Let's define our geostatistical learning model to predict the crop type based on the four satellite bands. We will use the DecisionTreeClassifier model, which is suitable for the task we want to perform. Any model from the StatsLeanModels.jl model is supported, including all models from ScikitLearn.jl:

feats = [:band1, :band2, :band3, :band4]
label = :crop

model = DecisionTreeClassifier()
DecisionTreeClassifier
max_depth:                -1
min_samples_leaf:         1
min_samples_split:        2
min_purity_increase:      0.0
pruning_purity_threshold: 1.0
n_subfeatures:            0
classes:                  nothing
root:                     nothing

We will fit the model in Ωs where the features and labels are available and predict in Ωt where the features are available. The Learn transform automatically fits the model to the data:

learn = Learn(Ωs, model, feats => label)
Learn transform
├─ model = FittedModel{DecisionTreeClassifier}
└─ input = [:band1, :band2, :band3, :band4]

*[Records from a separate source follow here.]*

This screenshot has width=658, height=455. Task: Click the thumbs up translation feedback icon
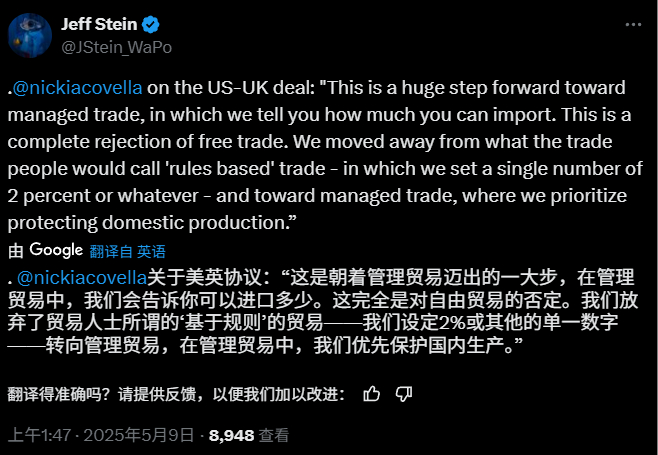coord(372,393)
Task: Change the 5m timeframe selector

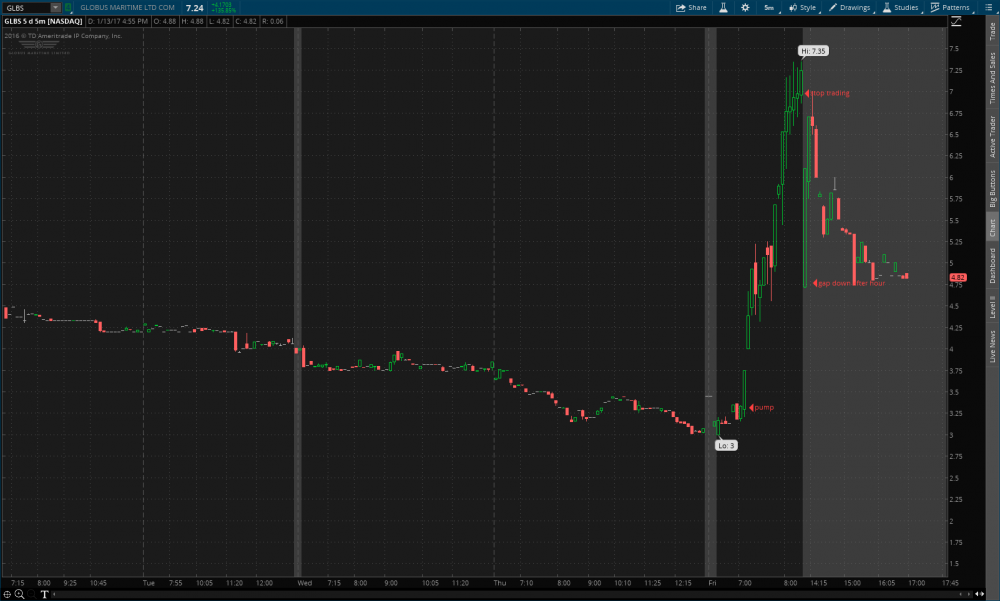Action: [769, 7]
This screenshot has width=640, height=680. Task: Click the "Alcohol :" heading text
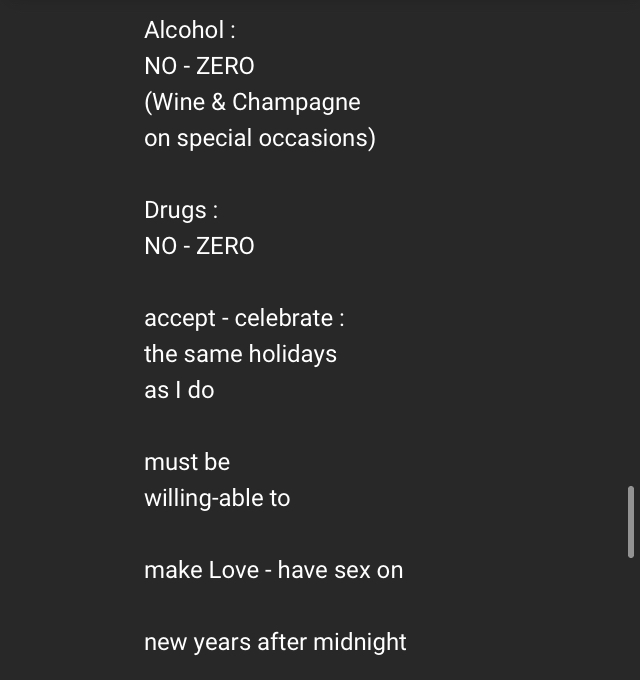coord(190,30)
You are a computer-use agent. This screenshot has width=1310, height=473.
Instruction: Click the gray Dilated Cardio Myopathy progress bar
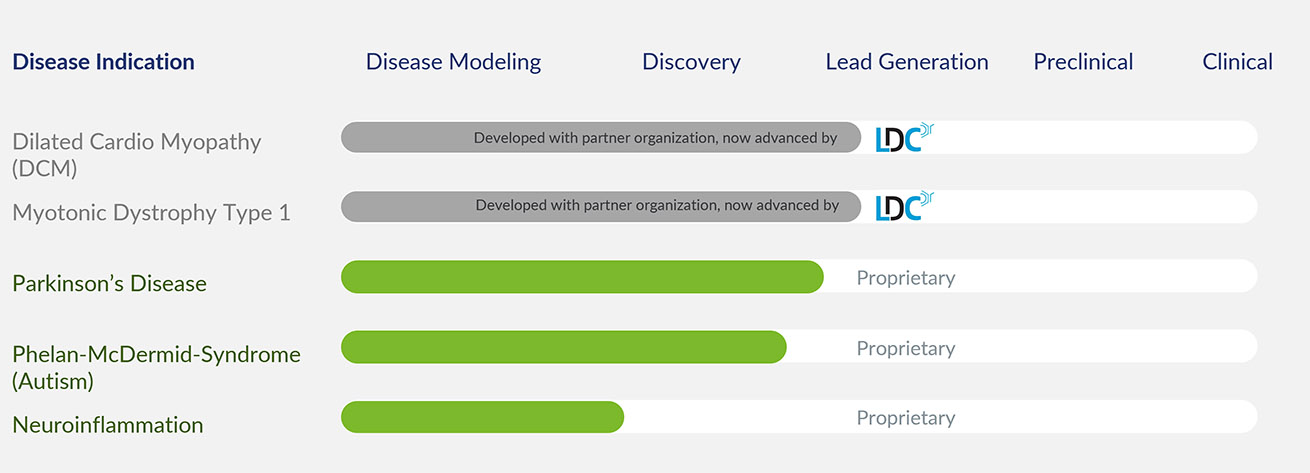pyautogui.click(x=600, y=137)
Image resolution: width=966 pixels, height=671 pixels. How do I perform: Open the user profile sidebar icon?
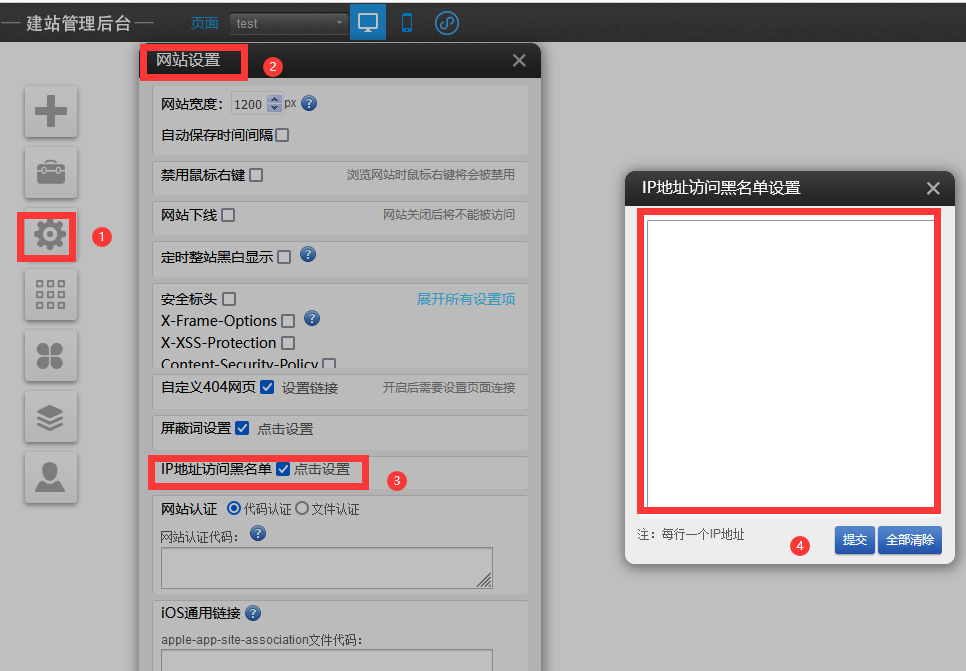point(51,478)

The transform can be called with new data to generate predictions:

Ω̂t = learn(Ωt)
60039×2 GeoTable over 60039 view(::PointSet{2,Float64}, [1, 2, 3, 4, ..., 74997, 74998, 74999, 75000])
crop geometry
Categorical Point2
[NoUnits]
1 (746.0, 717.0)
2 (953.0, 291.0)
2 (1050.0, 796.0)
2 (787.0, 921.0)
2 (947.0, 758.0)
2 (949.0, 769.0)
2 (773.0, 899.0)
2 (851.0, 895.0)
3 (1018.0, 748.0)
1 (427.0, 743.0)

Scientific visualization

We note that the prediction of a geostatistical learning model is a geospatial data object, and we can inspect it with the same methods already described above. This also means that we can visualize the prediction directly, side by side with the true label in this synthetic example:

fig = Mke.Figure(size = (800, 400))
viz(fig[1,1], Ω̂t.geometry, color = Ω̂t.crop)
viz(fig[1,2], Ωt.geometry, color = Ωt.crop)
fig

With this example we conclude the basic workflow. To get familiar with other features of the project, please check the the reference guide.